• **EXERCISE**
Write out every line of the material below, adding 25 to each coordinate value in the answers. Leave the pictures out.

----- RAW RECORDS

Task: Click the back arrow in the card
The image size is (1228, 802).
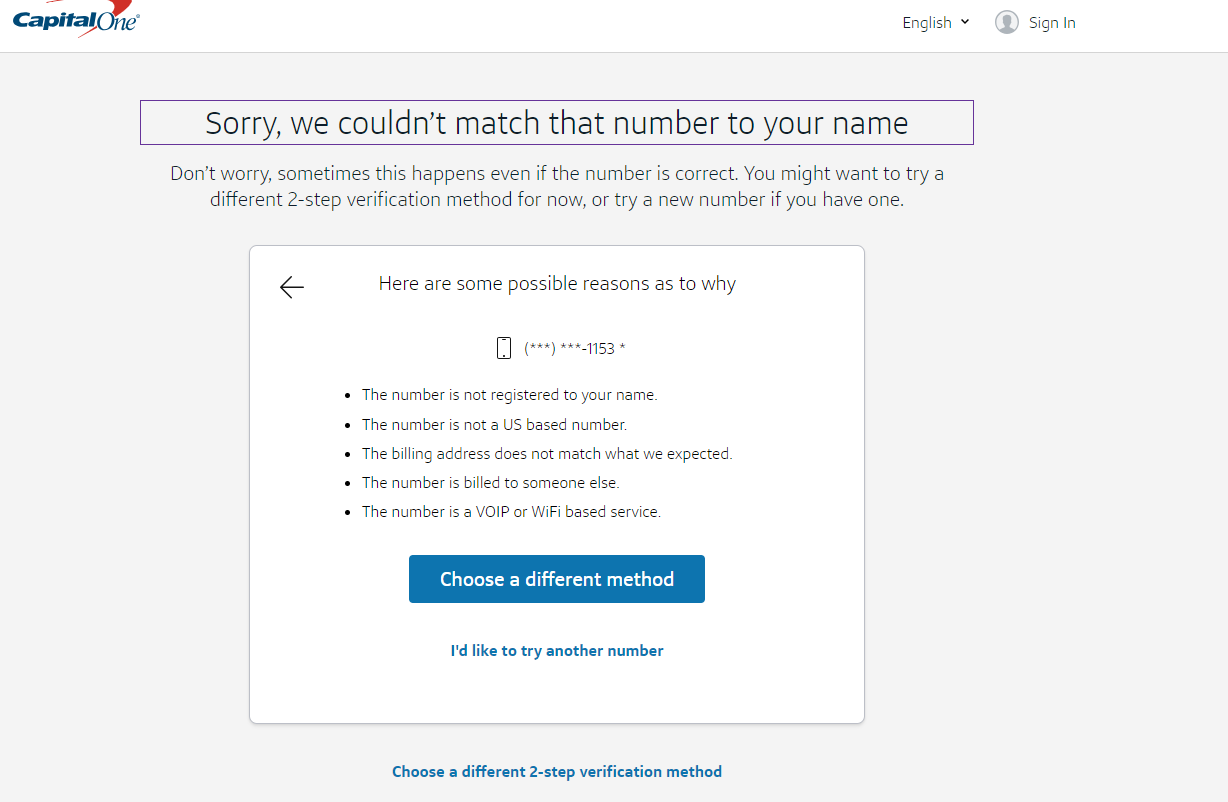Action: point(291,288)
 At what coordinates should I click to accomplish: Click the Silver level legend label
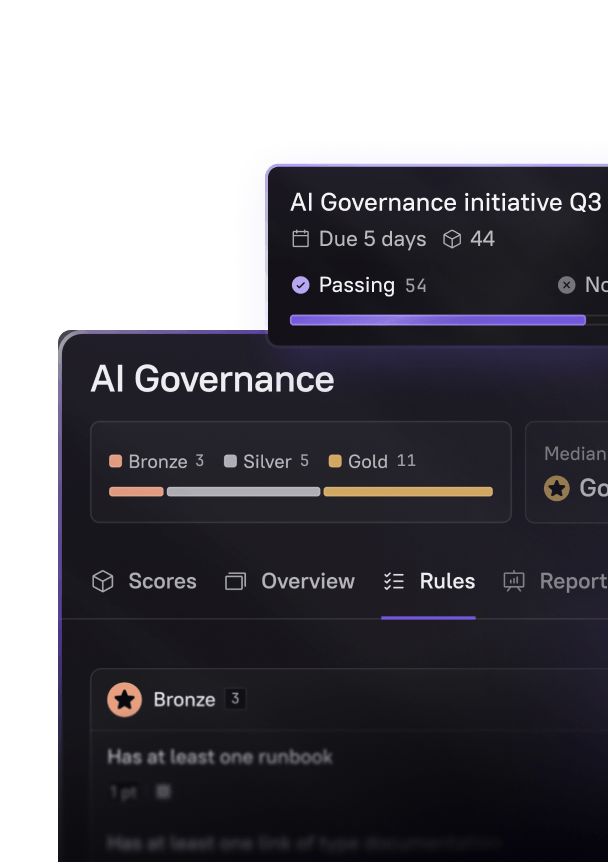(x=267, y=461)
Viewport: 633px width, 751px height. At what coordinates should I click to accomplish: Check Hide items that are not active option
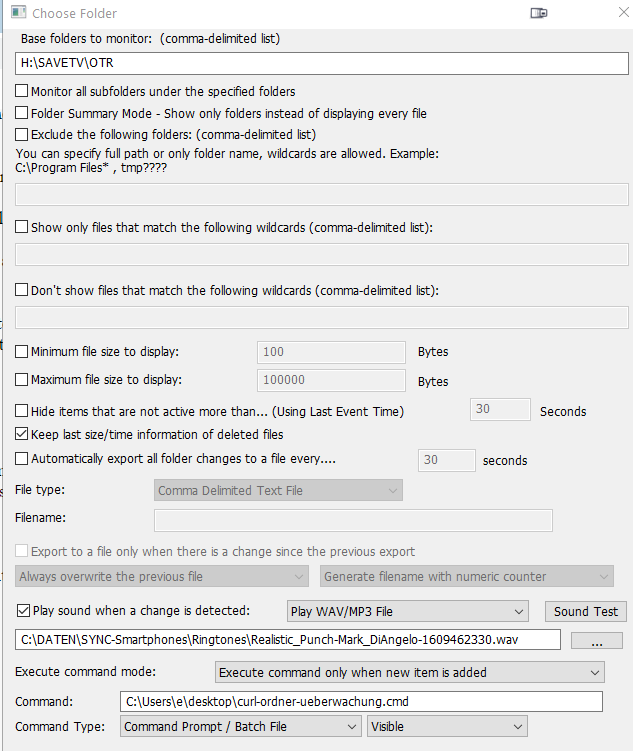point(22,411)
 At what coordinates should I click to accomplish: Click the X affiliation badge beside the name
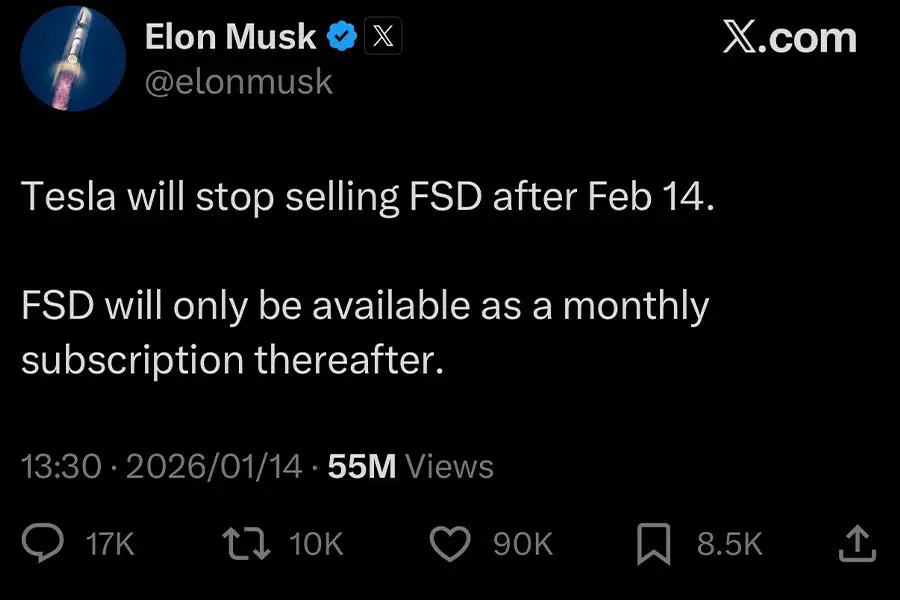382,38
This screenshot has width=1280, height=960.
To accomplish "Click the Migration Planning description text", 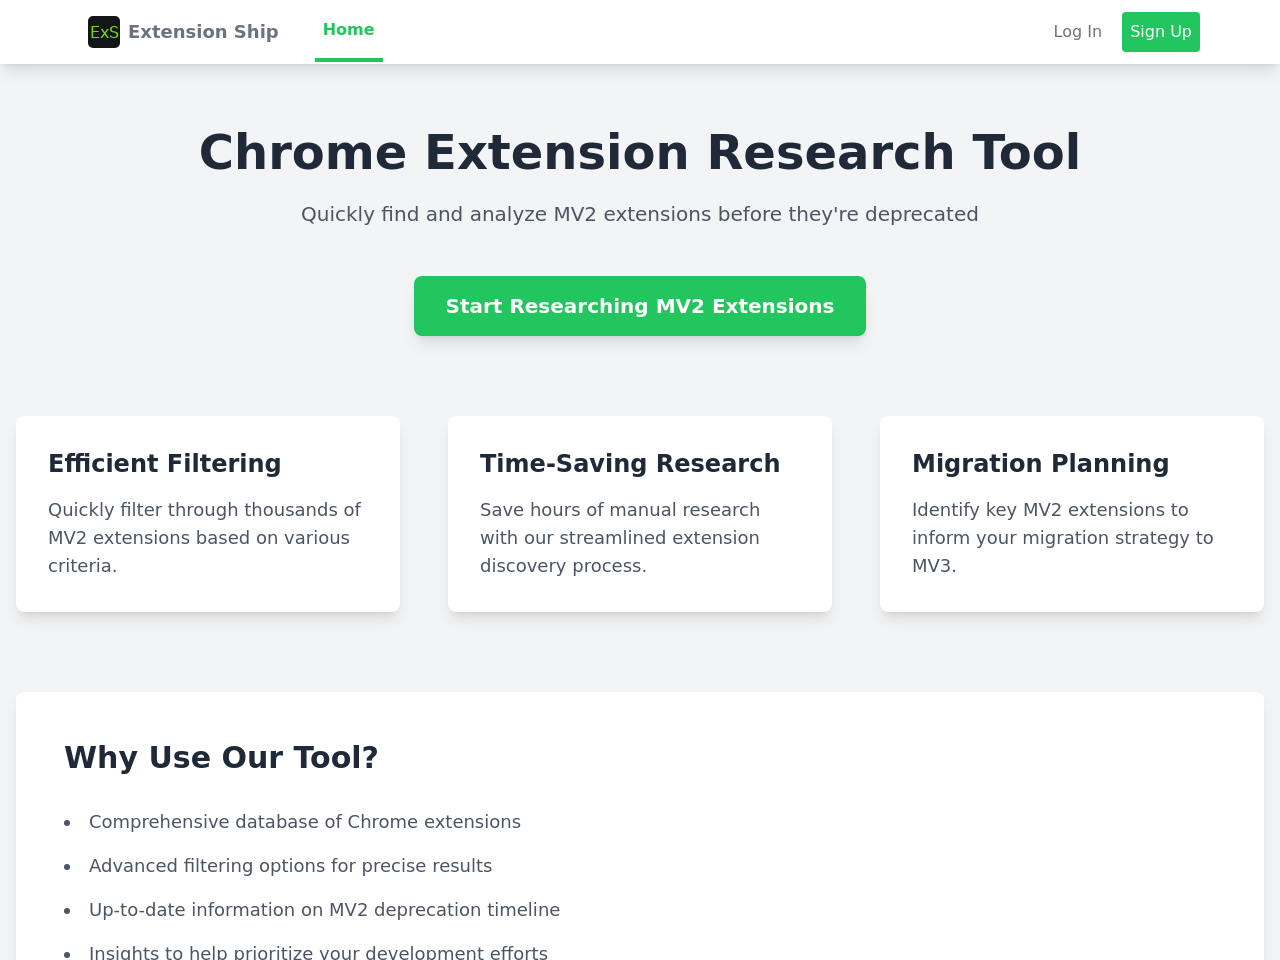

----------

• **RESPONSE FOR THIS EXERCISE**
Task: Click the back arrow in the card
The image size is (1228, 802).
Action: point(316,313)
 At what coordinates should I click to accomplish: Click the Silver level legend label
(x=292, y=486)
Viewport: 633px width, 751px height. At what coordinates should I click to accomplish: Check Hide items that are not active option
point(47,436)
 At what coordinates should I click to accomplish: Click the X affiliation badge beside the name
407,63
This screenshot has width=1280, height=960.
To accomplish "Click the Migration Planning description text", 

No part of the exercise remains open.